● Work to be completed
Filter the material and copy every line containing the string "Where", matching case exactly.

──────── Data excerpts ────────

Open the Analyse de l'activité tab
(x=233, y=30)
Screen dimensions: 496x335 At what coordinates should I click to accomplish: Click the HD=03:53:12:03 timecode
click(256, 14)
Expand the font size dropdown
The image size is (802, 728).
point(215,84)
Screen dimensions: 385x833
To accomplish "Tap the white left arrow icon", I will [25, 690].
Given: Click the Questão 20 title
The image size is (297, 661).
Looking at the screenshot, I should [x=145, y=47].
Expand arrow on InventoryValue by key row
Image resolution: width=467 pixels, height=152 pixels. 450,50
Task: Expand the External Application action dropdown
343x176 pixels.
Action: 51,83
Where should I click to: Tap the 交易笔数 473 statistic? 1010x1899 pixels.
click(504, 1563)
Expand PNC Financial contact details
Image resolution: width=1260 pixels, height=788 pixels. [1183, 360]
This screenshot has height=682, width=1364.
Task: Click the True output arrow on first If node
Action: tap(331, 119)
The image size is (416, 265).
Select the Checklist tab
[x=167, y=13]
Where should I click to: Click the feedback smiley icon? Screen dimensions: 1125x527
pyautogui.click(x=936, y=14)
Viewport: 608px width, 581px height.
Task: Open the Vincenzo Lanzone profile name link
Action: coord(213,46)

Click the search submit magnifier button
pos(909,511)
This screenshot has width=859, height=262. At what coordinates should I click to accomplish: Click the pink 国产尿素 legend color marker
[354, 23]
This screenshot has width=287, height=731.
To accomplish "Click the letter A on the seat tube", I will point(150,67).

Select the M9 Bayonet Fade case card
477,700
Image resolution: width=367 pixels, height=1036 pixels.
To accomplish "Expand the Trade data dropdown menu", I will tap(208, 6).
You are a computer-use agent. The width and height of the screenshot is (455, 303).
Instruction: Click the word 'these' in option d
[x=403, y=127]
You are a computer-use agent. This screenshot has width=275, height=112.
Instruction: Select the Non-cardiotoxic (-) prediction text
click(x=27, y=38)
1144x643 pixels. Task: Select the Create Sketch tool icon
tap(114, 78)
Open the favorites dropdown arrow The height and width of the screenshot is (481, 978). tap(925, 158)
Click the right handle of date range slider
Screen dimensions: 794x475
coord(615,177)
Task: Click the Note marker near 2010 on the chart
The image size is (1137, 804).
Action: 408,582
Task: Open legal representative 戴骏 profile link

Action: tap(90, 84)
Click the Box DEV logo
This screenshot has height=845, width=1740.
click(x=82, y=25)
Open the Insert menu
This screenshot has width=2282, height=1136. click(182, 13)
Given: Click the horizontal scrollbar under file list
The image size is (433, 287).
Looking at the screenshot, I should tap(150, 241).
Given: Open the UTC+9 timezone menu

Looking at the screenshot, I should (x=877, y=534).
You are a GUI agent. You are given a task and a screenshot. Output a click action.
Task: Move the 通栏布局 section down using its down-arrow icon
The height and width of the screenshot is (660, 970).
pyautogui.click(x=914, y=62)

────────

● Complete response
Where should I click to: Tap the 交易笔数 473 statistic? 1010x1899 pixels.
Where should I click to: Click the feedback smiley icon? Screen dimensions: 1125x527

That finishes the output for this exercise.